The parathyroids are four tiny glands usually found in the neck, next to the thyroid gland. They control calcium balance in the body. When blood calcium levels fall too low, these glands make a hormone to restore normal calcium levels. This hormone is named parathyroid hormone (PTH). Hyperparathyroidism means that the parathyroid glands are too active, and people have high blood calcium levels. Untreated hyperparathyroidism can lead to osteoporosis, kidney stones, high blood pressure, inflammation (swelling) of the pancreas, or stomach ulcers.
About 100,000 people per year are diagnosed with hyperparathyroidism, twice as many females as males.
Most people (85%) have a benign (not cancerous) parathyroid gland tumor (adenoma). Others may have enlarged parathyroid glands (hyperplasia). Rarely, the cause is cancer. Aging increases the risk. Some people have disorders related to other endocrine conditions.

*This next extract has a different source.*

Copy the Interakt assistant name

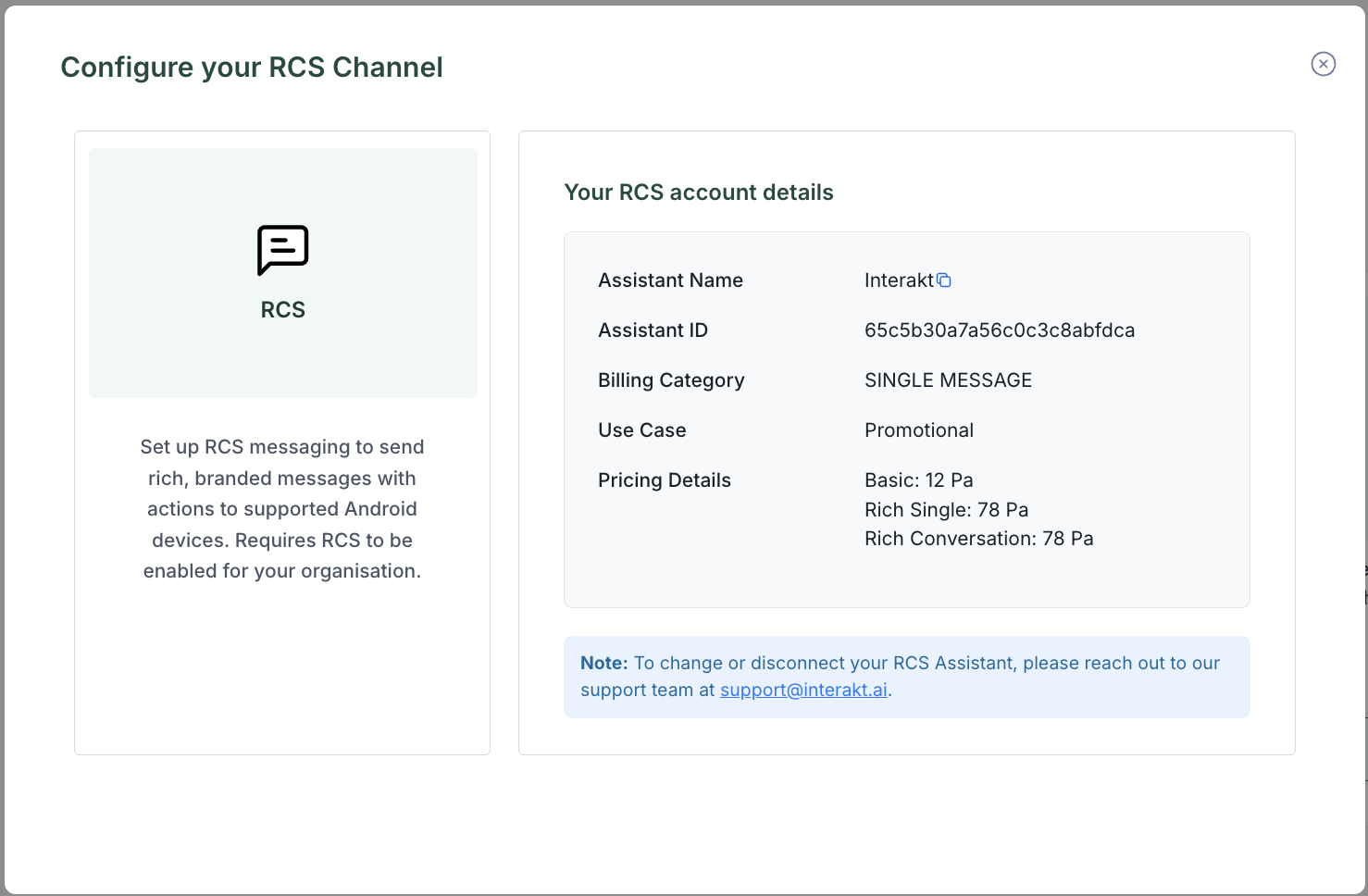click(944, 280)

People may have no symptoms. Some may feel weak, tired, and depressed or have muscle aches and joint pains. They may have less appetite, nausea, vomiting, constipation, confusion, or frequent urination and thirst.
The health care provider makes a diagnosis by measuring blood levels of calcium and PTH. High levels of both confirm the diagnosis.
A parathyroid gland tumor is best removed surgically. Only people with high calcium levels, bothersome symptoms, or possible cancer need surgery. Surgery cures 95% of people. Complications of surgery include low calcium level, bleeding, and infection. The low calcium level that occurs may be temporary or permanent. Many doctors suggest taking calcium and vitamin D supplements.
The health care provider may just watch people with enlarged parathyroids and monitor them with frequent measurement of blood calcium levels. In an emergency (a very high calcium level), intravenous fluids and medicines may be given to lower the levels.